Start of DATA SUPPLIED

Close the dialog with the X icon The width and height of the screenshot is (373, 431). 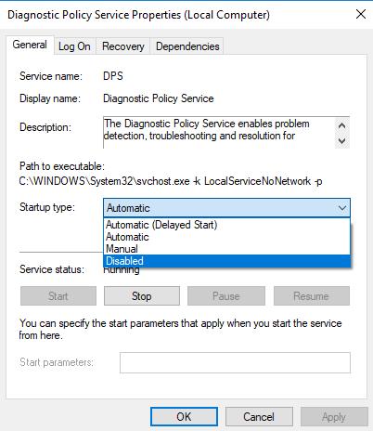tap(361, 14)
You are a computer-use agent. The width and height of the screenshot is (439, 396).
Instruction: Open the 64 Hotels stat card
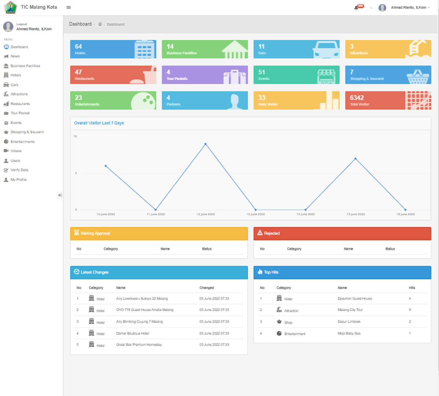click(x=113, y=49)
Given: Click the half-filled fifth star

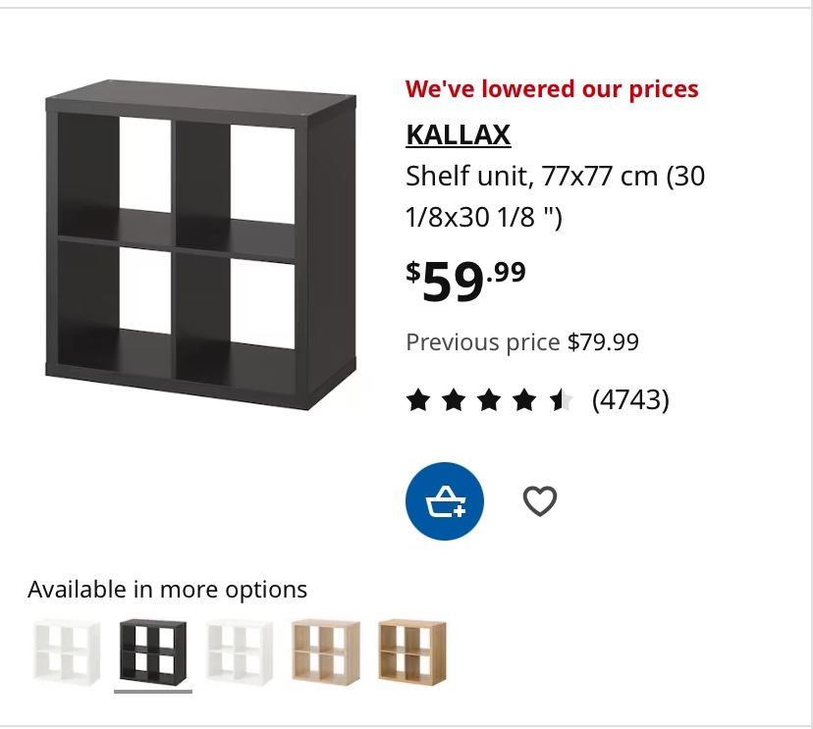Looking at the screenshot, I should click(562, 399).
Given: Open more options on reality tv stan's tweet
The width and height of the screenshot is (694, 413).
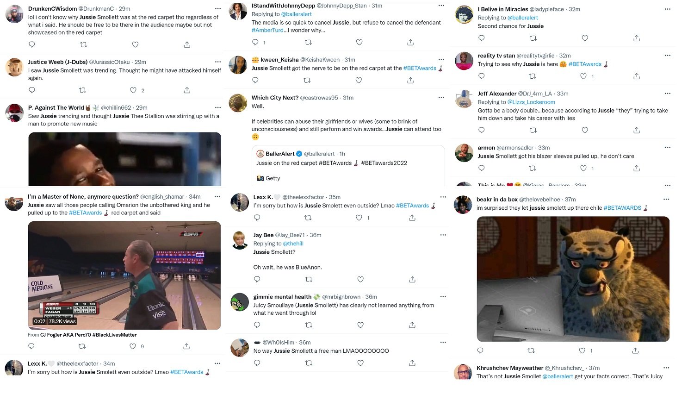Looking at the screenshot, I should tap(667, 55).
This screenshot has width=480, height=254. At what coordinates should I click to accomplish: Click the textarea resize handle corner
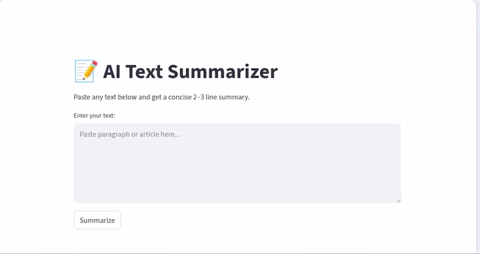click(398, 200)
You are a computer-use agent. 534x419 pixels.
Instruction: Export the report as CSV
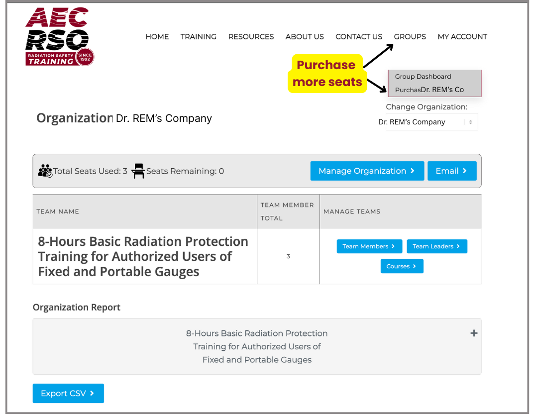tap(68, 393)
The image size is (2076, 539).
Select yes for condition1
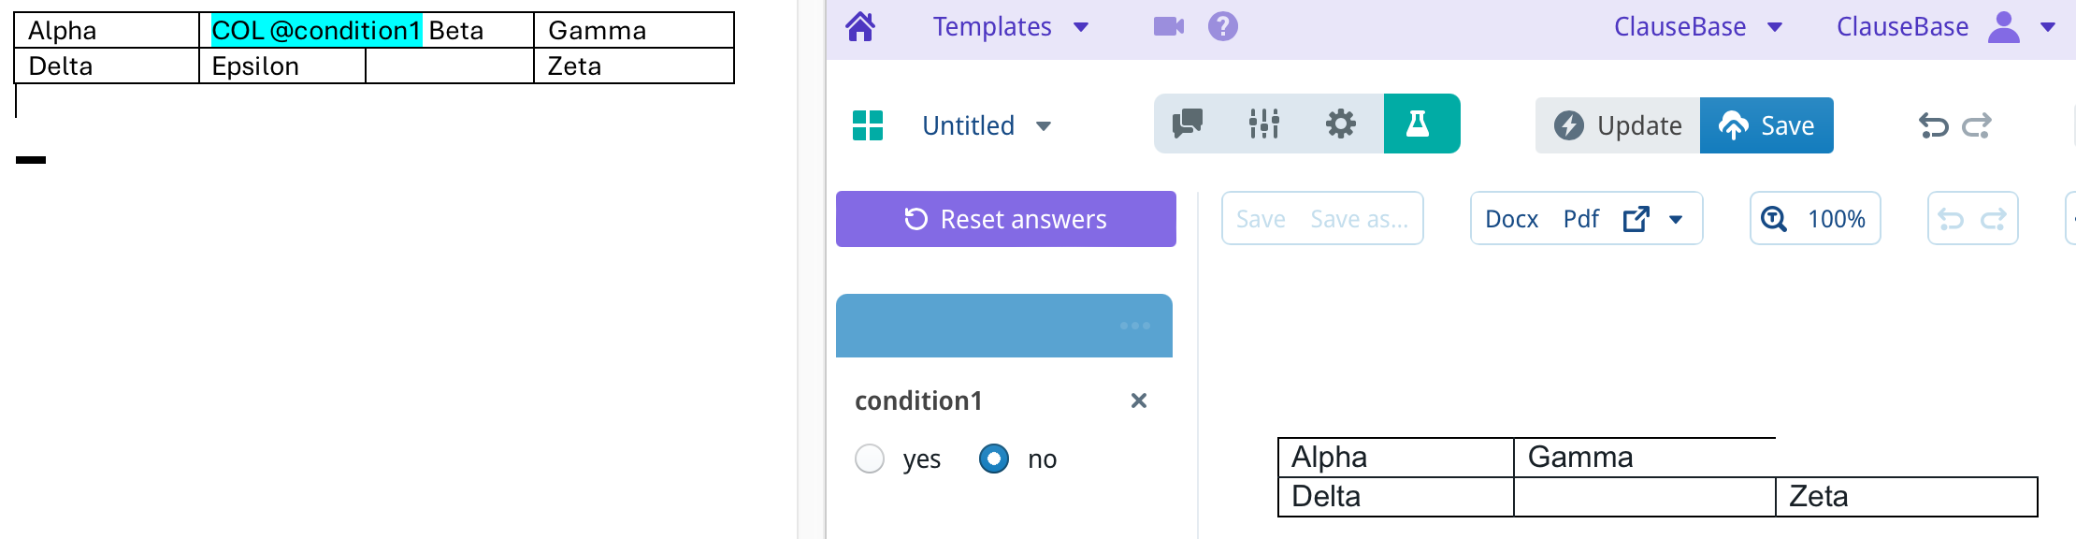tap(870, 459)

End of DATA SUPPLIED

> EXERCISE GOAL
Go line by line through the data above and count those holding "computer"; report the number alone.

> SOLUTION
2